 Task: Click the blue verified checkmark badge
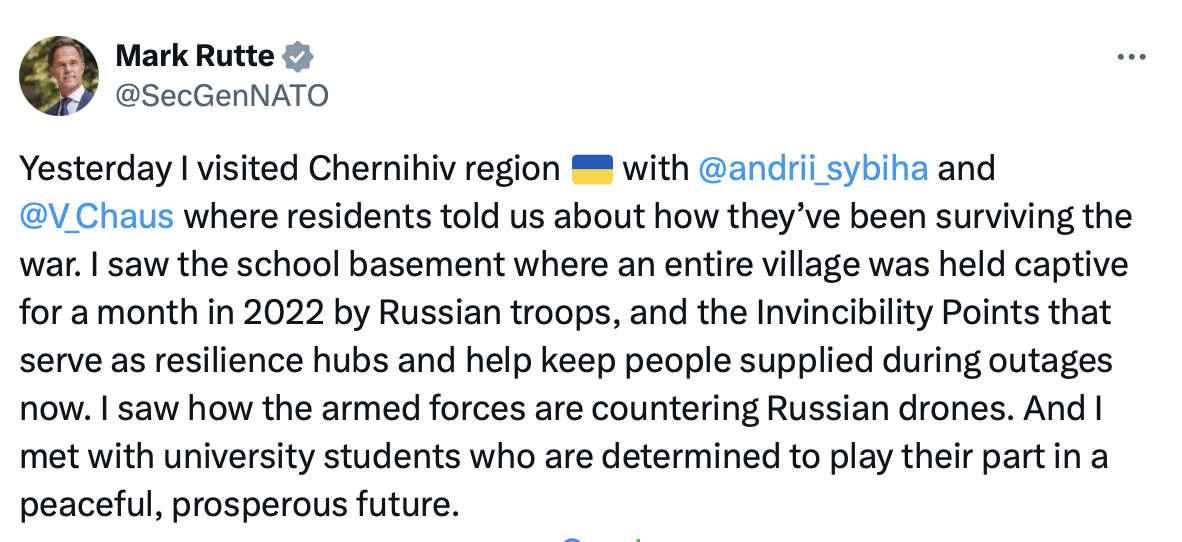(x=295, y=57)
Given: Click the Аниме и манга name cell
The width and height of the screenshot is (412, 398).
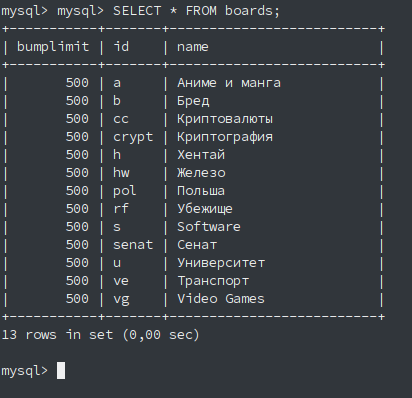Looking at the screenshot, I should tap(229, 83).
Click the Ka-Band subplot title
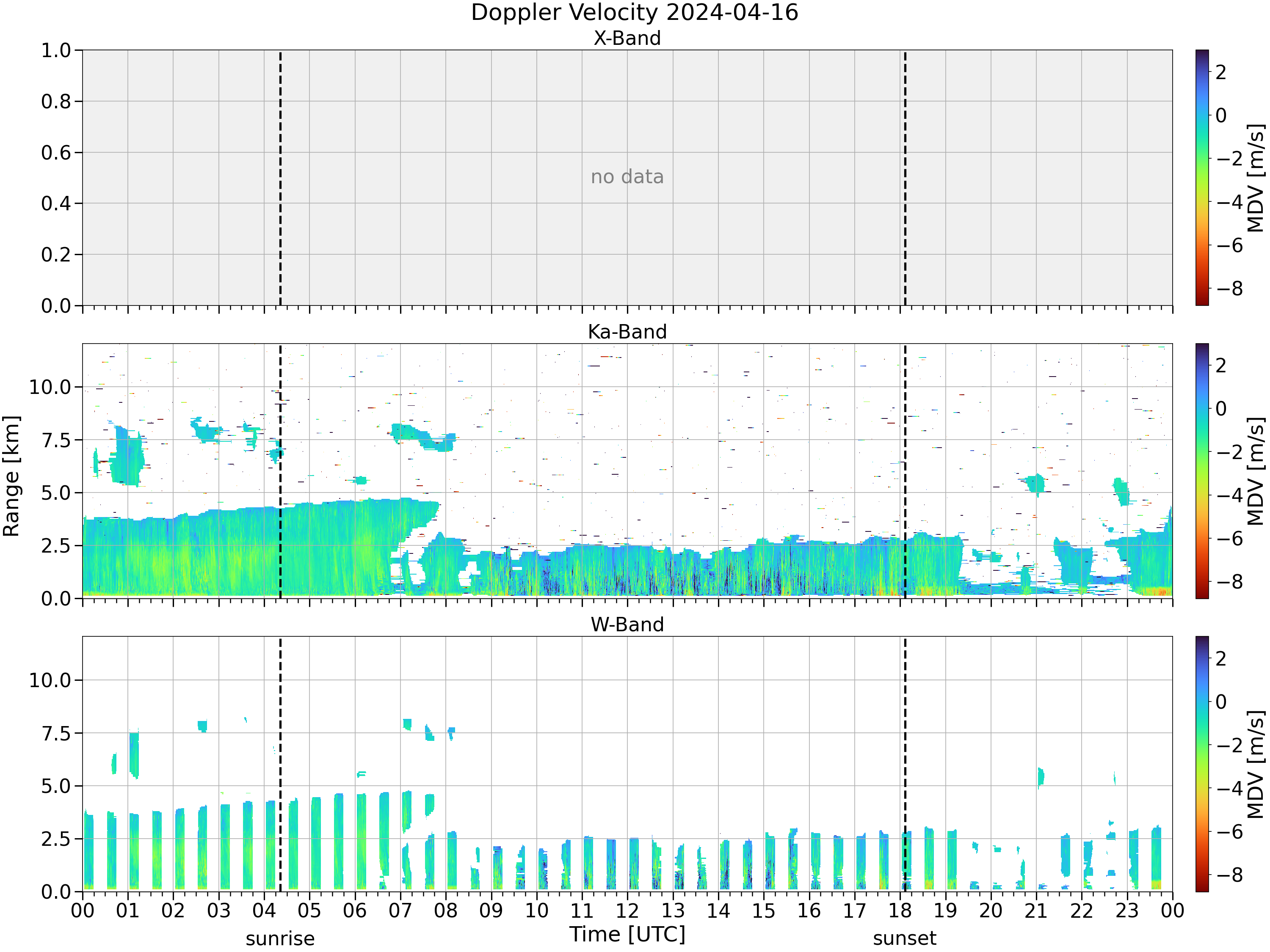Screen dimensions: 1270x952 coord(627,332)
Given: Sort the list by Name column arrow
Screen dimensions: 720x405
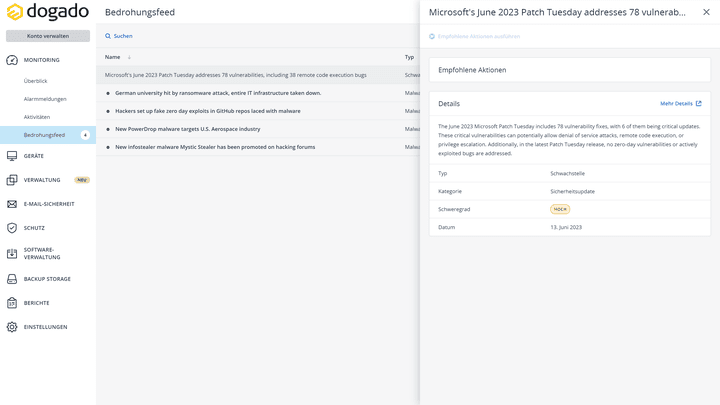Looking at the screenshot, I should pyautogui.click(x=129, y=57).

==============================

### Exercise description
Copy the listing above verbatim, leaving out pictures.

### Solution for this task
 Task: Click the blue verified checkmark badge
(x=295, y=57)
Given: Click the Аниме и манга name cell
The width and height of the screenshot is (412, 398).
Looking at the screenshot, I should tap(229, 83).
Click the Ka-Band subplot title
Screen dimensions: 1270x952 coord(627,332)
Given: Sort the list by Name column arrow
Screen dimensions: 720x405
Looking at the screenshot, I should pyautogui.click(x=129, y=57).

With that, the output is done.